# Extracted entries start
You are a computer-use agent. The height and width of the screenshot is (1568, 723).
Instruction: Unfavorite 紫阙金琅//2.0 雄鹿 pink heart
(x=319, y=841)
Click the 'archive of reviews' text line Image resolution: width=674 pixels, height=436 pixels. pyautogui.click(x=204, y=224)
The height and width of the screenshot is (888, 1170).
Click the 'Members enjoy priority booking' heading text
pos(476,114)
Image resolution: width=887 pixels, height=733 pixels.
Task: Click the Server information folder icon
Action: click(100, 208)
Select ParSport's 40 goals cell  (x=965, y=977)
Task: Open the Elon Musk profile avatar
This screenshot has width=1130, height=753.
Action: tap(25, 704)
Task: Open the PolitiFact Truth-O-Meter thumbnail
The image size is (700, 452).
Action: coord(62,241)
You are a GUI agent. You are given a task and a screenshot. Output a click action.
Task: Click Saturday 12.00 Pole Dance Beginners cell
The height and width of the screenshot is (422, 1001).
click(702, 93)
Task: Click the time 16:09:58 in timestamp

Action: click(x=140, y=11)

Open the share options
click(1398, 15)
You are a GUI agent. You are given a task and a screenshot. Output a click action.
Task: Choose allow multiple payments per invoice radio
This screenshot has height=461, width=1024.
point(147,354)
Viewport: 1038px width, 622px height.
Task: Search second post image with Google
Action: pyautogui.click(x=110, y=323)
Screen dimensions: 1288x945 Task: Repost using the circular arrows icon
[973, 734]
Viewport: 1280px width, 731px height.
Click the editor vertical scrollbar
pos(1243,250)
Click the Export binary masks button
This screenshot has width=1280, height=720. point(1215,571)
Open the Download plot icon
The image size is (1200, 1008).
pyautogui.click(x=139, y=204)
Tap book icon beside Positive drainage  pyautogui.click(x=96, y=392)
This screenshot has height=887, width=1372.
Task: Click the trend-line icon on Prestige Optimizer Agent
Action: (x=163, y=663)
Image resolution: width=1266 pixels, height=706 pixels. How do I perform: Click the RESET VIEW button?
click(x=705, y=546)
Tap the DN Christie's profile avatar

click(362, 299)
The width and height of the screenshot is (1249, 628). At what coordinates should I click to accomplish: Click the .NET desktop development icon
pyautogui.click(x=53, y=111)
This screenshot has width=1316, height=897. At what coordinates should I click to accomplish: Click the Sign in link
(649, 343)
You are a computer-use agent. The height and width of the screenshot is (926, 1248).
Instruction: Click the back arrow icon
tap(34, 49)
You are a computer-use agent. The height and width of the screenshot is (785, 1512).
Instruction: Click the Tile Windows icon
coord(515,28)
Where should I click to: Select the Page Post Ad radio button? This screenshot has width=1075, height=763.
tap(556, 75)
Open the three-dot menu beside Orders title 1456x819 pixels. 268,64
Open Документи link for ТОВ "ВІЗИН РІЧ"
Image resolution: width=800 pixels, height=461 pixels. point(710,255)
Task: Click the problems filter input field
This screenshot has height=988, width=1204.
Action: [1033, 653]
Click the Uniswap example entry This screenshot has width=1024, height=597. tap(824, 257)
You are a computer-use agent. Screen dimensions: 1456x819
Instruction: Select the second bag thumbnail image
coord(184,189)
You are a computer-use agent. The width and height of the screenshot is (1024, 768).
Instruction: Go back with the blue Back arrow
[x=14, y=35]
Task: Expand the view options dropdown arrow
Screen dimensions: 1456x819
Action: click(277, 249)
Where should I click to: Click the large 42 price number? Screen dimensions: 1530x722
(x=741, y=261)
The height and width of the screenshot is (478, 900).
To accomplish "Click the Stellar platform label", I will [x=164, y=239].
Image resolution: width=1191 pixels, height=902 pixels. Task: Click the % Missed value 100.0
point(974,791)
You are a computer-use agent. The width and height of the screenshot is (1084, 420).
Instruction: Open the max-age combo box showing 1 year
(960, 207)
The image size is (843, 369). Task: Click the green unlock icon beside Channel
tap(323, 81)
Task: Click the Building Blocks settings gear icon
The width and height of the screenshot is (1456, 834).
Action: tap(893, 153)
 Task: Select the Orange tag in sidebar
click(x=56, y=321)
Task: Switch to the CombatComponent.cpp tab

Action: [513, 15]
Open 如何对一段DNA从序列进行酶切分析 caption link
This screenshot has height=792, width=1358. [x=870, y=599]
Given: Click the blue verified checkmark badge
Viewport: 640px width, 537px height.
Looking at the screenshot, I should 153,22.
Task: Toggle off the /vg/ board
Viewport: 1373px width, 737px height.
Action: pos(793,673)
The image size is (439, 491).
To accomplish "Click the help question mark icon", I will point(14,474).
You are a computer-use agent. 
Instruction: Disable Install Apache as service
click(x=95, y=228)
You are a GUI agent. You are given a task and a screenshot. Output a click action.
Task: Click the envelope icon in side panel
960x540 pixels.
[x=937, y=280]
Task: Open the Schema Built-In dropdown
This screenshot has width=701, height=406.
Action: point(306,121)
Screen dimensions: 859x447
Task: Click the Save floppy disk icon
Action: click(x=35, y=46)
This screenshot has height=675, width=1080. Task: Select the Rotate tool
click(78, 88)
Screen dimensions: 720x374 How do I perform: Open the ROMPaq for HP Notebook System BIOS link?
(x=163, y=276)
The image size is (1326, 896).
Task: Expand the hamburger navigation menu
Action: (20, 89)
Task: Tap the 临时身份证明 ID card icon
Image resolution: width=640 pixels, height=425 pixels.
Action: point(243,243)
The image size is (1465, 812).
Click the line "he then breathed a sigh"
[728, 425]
# Extracted entries end
● **Given request**:
Present the rows above as a Markdown table with the columns Number and Record line, putting each line's number in Number and the line itself in Record line, and leave out blank lines.

● **Expected answer**:
| Number | Record line |
|---|---|
| 1 | You are a computer-use agent. The height and width of the screenshot is (1568, 723). |
| 2 | Instruction: Unfavorite 紫阙金琅//2.0 雄鹿 pink heart |
| 3 | (x=319, y=841) |
| 4 | Click the 'archive of reviews' text line Image resolution: width=674 pixels, height=436 pixels. pyautogui.click(x=204, y=224) |
| 5 | The height and width of the screenshot is (888, 1170). |
| 6 | Click the 'Members enjoy priority booking' heading text |
| 7 | pos(476,114) |
| 8 | Image resolution: width=887 pixels, height=733 pixels. |
| 9 | Task: Click the Server information folder icon |
| 10 | Action: click(100, 208) |
| 11 | Select ParSport's 40 goals cell  (x=965, y=977) |
| 12 | Task: Open the Elon Musk profile avatar |
| 13 | This screenshot has width=1130, height=753. |
| 14 | Action: tap(25, 704) |
| 15 | Task: Open the PolitiFact Truth-O-Meter thumbnail |
| 16 | The image size is (700, 452). |
| 17 | Action: coord(62,241) |
| 18 | You are a GUI agent. You are given a task and a screenshot. Output a click action. |
| 19 | Task: Click Saturday 12.00 Pole Dance Beginners cell |
| 20 | The height and width of the screenshot is (422, 1001). |
| 21 | click(702, 93) |
| 22 | Task: Click the time 16:09:58 in timestamp |
| 23 | Action: click(x=140, y=11) |
| 24 | Open the share options |
| 25 | click(1398, 15) |
| 26 | You are a GUI agent. You are given a task and a screenshot. Output a click action. |
| 27 | Task: Choose allow multiple payments per invoice radio |
| 28 | This screenshot has height=461, width=1024. |
| 29 | point(147,354) |
| 30 | Viewport: 1038px width, 622px height. |
| 31 | Task: Search second post image with Google |
| 32 | Action: pyautogui.click(x=110, y=323) |
| 33 | Screen dimensions: 1288x945 Task: Repost using the circular arrows icon |
| 34 | [973, 734] |
| 35 | Viewport: 1280px width, 731px height. |
| 36 | Click the editor vertical scrollbar |
| 37 | pos(1243,250) |
| 38 | Click the Export binary masks button |
| 39 | This screenshot has width=1280, height=720. point(1215,571) |
| 40 | Open the Download plot icon |
| 41 | The image size is (1200, 1008). |
| 42 | pyautogui.click(x=139, y=204) |
| 43 | Tap book icon beside Positive drainage  pyautogui.click(x=96, y=392) |
| 44 | This screenshot has height=887, width=1372. |
| 45 | Task: Click the trend-line icon on Prestige Optimizer Agent |
| 46 | Action: (x=163, y=663) |
| 47 | Image resolution: width=1266 pixels, height=706 pixels. How do I perform: Click the RESET VIEW button? |
| 48 | click(x=705, y=546) |
| 49 | Tap the DN Christie's profile avatar |
| 50 | click(362, 299) |
| 51 | The width and height of the screenshot is (1249, 628). At what coordinates should I click to accomplish: Click the .NET desktop development icon |
| 52 | pyautogui.click(x=53, y=111) |
| 53 | This screenshot has width=1316, height=897. At what coordinates should I click to accomplish: Click the Sign in link |
| 54 | (649, 343) |
| 55 | You are a computer-use agent. The height and width of the screenshot is (926, 1248). |
| 56 | Instruction: Click the back arrow icon |
| 57 | tap(34, 49) |
| 58 | You are a computer-use agent. The height and width of the screenshot is (785, 1512). |
| 59 | Instruction: Click the Tile Windows icon |
| 60 | coord(515,28) |
| 61 | Where should I click to: Select the Page Post Ad radio button? This screenshot has width=1075, height=763. |
| 62 | tap(556, 75) |
| 63 | Open the three-dot menu beside Orders title 1456x819 pixels. 268,64 |
| 64 | Open Документи link for ТОВ "ВІЗИН РІЧ" |
| 65 | Image resolution: width=800 pixels, height=461 pixels. point(710,255) |
| 66 | Task: Click the problems filter input field |
| 67 | This screenshot has height=988, width=1204. |
| 68 | Action: [1033, 653] |
| 69 | Click the Uniswap example entry This screenshot has width=1024, height=597. tap(824, 257) |
| 70 | You are a computer-use agent. Screen dimensions: 1456x819 |
| 71 | Instruction: Select the second bag thumbnail image |
| 72 | coord(184,189) |
| 73 | You are a computer-use agent. The width and height of the screenshot is (1024, 768). |
| 74 | Instruction: Go back with the blue Back arrow |
| 75 | [x=14, y=35] |
| 76 | Task: Expand the view options dropdown arrow |
| 77 | Screen dimensions: 1456x819 |
| 78 | Action: click(277, 249) |
| 79 | Where should I click to: Click the large 42 price number? Screen dimensions: 1530x722 |
| 80 | (x=741, y=261) |
| 81 | The height and width of the screenshot is (478, 900). |
| 82 | To accomplish "Click the Stellar platform label", I will [x=164, y=239]. |
| 83 | Image resolution: width=1191 pixels, height=902 pixels. Task: Click the % Missed value 100.0 |
| 84 | point(974,791) |
| 85 | You are a computer-use agent. The width and height of the screenshot is (1084, 420). |
| 86 | Instruction: Open the max-age combo box showing 1 year |
| 87 | (960, 207) |
| 88 | The image size is (843, 369). Task: Click the green unlock icon beside Channel |
| 89 | tap(323, 81) |
| 90 | Task: Click the Building Blocks settings gear icon |
| 91 | The width and height of the screenshot is (1456, 834). |
| 92 | Action: tap(893, 153) |
| 93 |  Task: Select the Orange tag in sidebar |
| 94 | click(x=56, y=321) |
| 95 | Task: Switch to the CombatComponent.cpp tab |
| 96 | Action: [513, 15] |
| 97 | Open 如何对一段DNA从序列进行酶切分析 caption link |
| 98 | This screenshot has height=792, width=1358. [x=870, y=599] |
| 99 | Given: Click the blue verified checkmark badge |
| 100 | Viewport: 640px width, 537px height. |
| 101 | Looking at the screenshot, I should 153,22. |
| 102 | Task: Toggle off the /vg/ board |
| 103 | Viewport: 1373px width, 737px height. |
| 104 | Action: pos(793,673) |
| 105 | The image size is (439, 491). |
| 106 | To accomplish "Click the help question mark icon", I will point(14,474). |
| 107 | You are a computer-use agent.  |
| 108 | Instruction: Disable Install Apache as service |
| 109 | click(x=95, y=228) |
| 110 | You are a GUI agent. You are given a task and a screenshot. Output a click action. |
| 111 | Task: Click the envelope icon in side panel |
| 112 | 960x540 pixels. |
| 113 | [x=937, y=280] |
| 114 | Task: Open the Schema Built-In dropdown |
| 115 | This screenshot has width=701, height=406. |
| 116 | Action: point(306,121) |
| 117 | Screen dimensions: 859x447 |
| 118 | Task: Click the Save floppy disk icon |
| 119 | Action: click(x=35, y=46) |
| 120 | This screenshot has height=675, width=1080. Task: Select the Rotate tool |
| 121 | click(78, 88) |
| 122 | Screen dimensions: 720x374 How do I perform: Open the ROMPaq for HP Notebook System BIOS link? |
| 123 | (x=163, y=276) |
| 124 | The image size is (1326, 896). |
| 125 | Task: Expand the hamburger navigation menu |
| 126 | Action: (20, 89) |
| 127 | Task: Tap the 临时身份证明 ID card icon |
| 128 | Image resolution: width=640 pixels, height=425 pixels. |
| 129 | Action: point(243,243) |
| 130 | The image size is (1465, 812). |
| 131 | Click the line "he then breathed a sigh" |
| 132 | [728, 425] |